5. The content recommendation device according to claim 4, characterized in that, The content feature extraction unit includes: The content extraction subunit is used to extract content from the content to be distributed, and obtain sub-content of different modalities contained in the content to be distributed; The feature extraction subunit is used to extract content features from sub-contents of different modalities to obtain content feature information for each sub-content. The information determination subunit is used to obtain the multimodal content feature information of the content to be distributed based on the content feature information of each sub-content.

6. The content recommendation device according to any one of claims 4-5, characterized in that, The recommendation unit includes: The prediction subunit is used to predict the recommendation level of the content to be distributed based on the fused content feature information. The object acquisition subunit is used to acquire the target object corresponding to the content to be distributed if the recommendation level meets the preset conditions. The content recommendation subunit is used to recommend the content to be distributed to the target object.

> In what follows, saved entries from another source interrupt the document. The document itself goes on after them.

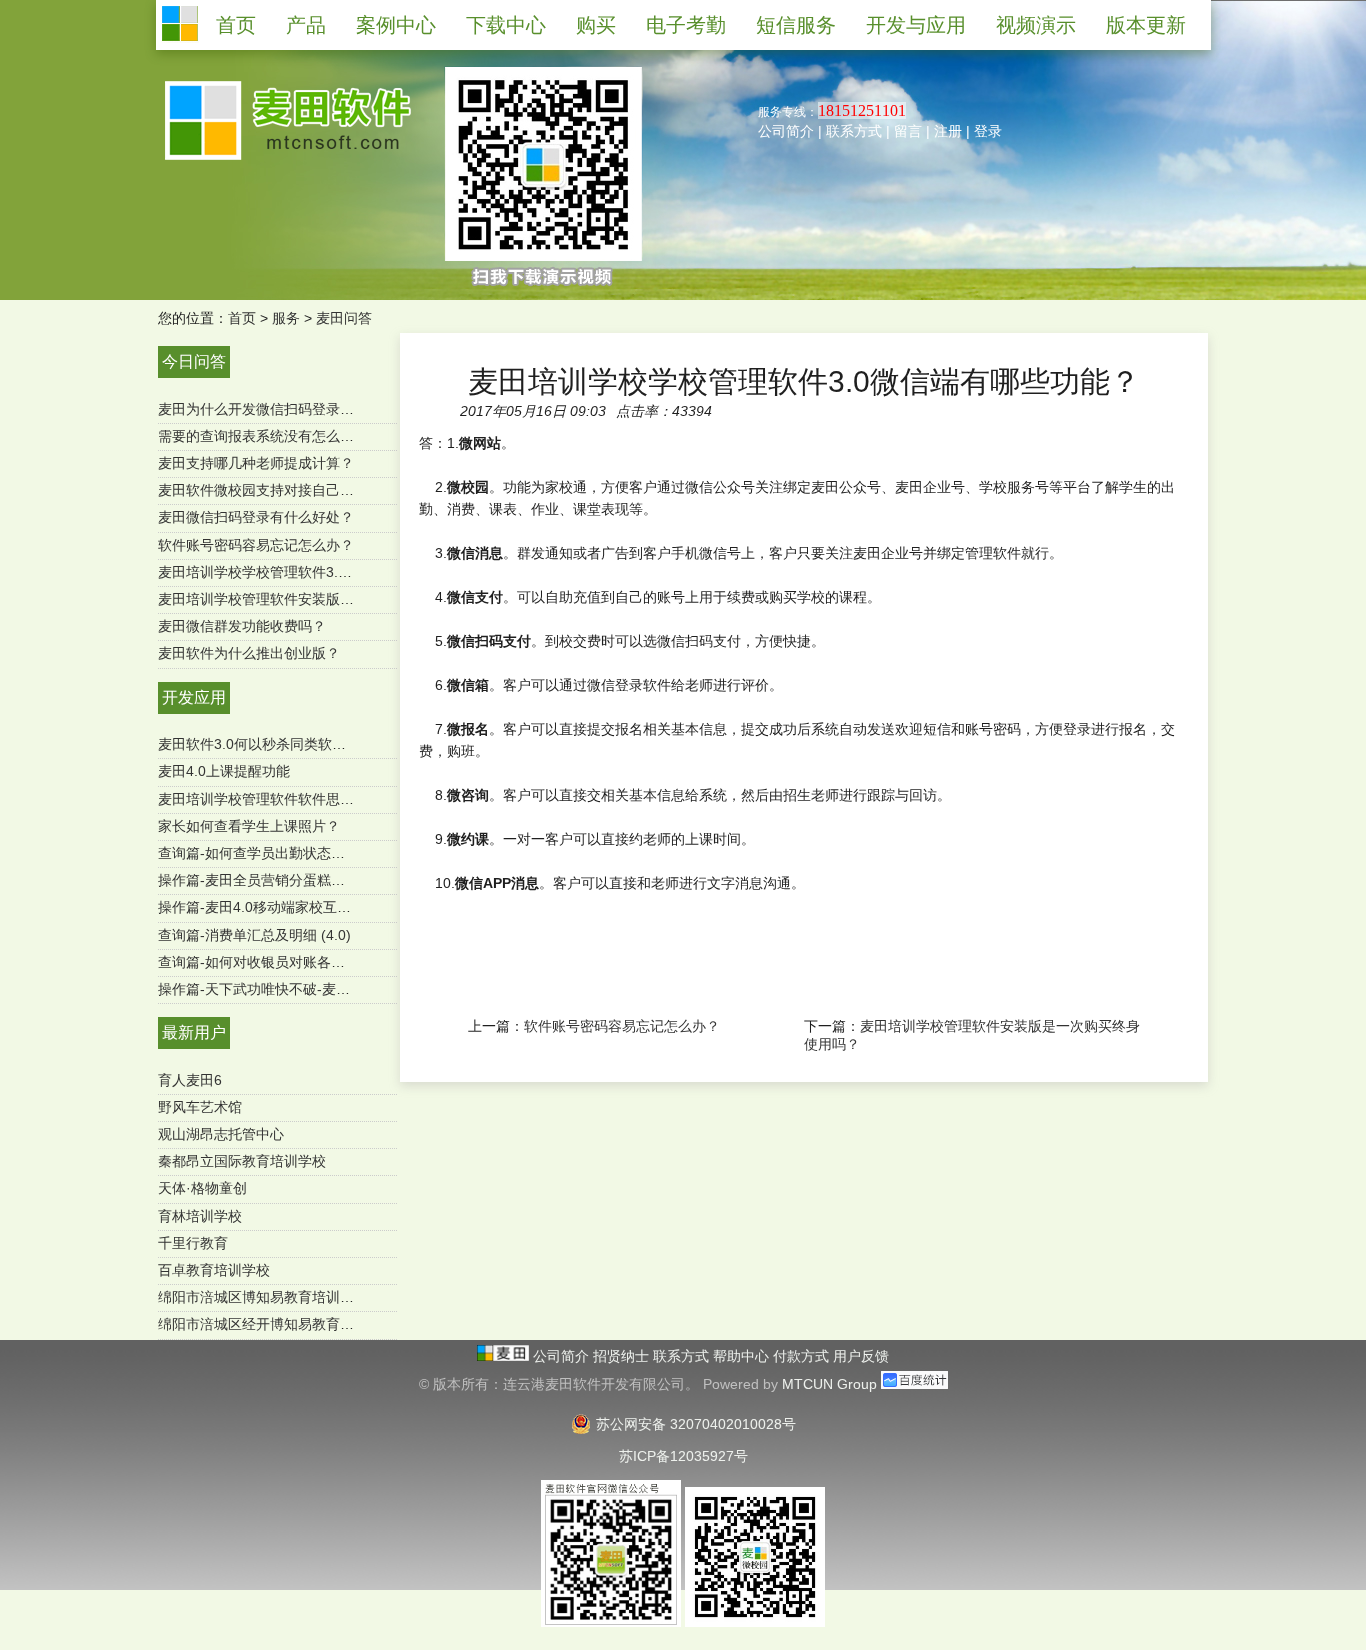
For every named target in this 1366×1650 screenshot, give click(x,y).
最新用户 (194, 1032)
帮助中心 (743, 1356)
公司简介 (786, 131)
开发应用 (194, 697)
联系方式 (854, 131)
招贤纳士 (623, 1356)
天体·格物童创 (202, 1188)
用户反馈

7. A computer device, characterized in that, It includes a memory and a processor; the memory stores a computer program, and the processor is used to run the computer program in the memory to perform the content recommendation method according to any one of claims 1 to 3.

8. A computer-readable storage medium, characterized in that, The computer-readable storage medium is used to store a computer program, which is loaded by a processor to perform the content recommendation method according to any one of claims 1 to 3.

9. A computer program product, comprising a computer program, characterized in that, When the computer program is executed by a processor, it implements the content recommendation method according to any one of claims 1 to 3.